▶ **Texto fornecido**:

Os dois Deuses da Bíblia
Javé e El: os dois Deuses da Bíblia
O
Deus do monoteísmo não é só grande. Ele é dois.
A
prova disso está bem no comecinho da Bíblia. O Gênesis deixa
claro: o primeiro homem do Bíblia não foi Adão, mas outro
sujeito, com outra mulher. Depois de moldar o céu, a terra, as
plantas e os animais ao longo da semana, Deus, o Criador, finaliza o
Universo na sexta-feira. E deixa dois gerentes a cargo da operação:
um homem e uma mulher. Mas não eram Adão nem Eva. Os primeiros
humanos da Bíblia são um casal sem nome, sem personalidade. Criado
ao mesmo por tempo.
Não
é a história clássica, com Adão forjado a partir da terra, e Eva
só depois, da costela do marido. E mais importante: o Deus que faz o
casal anônimo não é o Deus de Adão. É outro sujeito – ainda
que se trate de um Sujeito, com “s” maiúsculo.
O
fato é que existem dois deuses com “d” maiúsculo nas páginas
do primeiro livro da Bíblia. E cada um cria seu próprio mundo.

▶ **Itens**:
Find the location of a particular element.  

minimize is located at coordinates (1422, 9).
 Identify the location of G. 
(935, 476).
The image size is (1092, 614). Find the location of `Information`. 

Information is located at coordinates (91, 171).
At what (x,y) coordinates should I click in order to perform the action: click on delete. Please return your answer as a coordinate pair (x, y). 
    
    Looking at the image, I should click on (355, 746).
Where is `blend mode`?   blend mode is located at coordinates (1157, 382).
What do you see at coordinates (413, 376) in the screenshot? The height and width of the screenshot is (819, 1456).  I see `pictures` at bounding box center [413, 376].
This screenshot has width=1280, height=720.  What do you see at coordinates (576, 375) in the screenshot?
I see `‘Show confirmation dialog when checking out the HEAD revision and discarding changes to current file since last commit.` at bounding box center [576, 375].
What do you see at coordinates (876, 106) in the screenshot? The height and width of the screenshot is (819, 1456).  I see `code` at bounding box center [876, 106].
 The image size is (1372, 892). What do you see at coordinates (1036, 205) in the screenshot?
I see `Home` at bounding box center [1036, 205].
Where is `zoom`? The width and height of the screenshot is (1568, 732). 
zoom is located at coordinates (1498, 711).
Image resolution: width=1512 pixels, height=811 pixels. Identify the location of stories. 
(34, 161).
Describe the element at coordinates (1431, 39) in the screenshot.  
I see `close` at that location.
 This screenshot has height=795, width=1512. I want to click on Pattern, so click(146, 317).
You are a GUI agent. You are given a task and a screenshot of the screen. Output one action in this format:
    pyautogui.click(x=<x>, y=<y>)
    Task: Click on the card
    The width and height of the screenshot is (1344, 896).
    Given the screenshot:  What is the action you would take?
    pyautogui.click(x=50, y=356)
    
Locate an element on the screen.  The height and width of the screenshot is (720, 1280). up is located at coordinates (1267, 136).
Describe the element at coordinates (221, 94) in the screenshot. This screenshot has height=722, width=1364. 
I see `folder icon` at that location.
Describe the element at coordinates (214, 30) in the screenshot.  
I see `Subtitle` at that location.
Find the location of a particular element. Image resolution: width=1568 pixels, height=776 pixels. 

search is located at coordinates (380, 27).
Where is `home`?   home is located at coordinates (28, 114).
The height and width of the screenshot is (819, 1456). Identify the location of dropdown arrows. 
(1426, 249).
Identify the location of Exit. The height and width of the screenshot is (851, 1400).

▶ **O que fazer**:
Resuma em duas frases o texto sobre os dois Deuses da Bíblia.

▶ **Resposta escrita**:
O Deus do monoteísmo é dois, e a prova está no início do Gênesis: depois de finalizar o Universo na sexta-feira, o Criador deixa a cargo dele um casal sem nome, e não Adão e Eva. Esse Deus que faz o casal anônimo não é o Deus de Adão, de modo que há dois deuses no primeiro livro da Bíblia, cada um criando seu próprio mundo.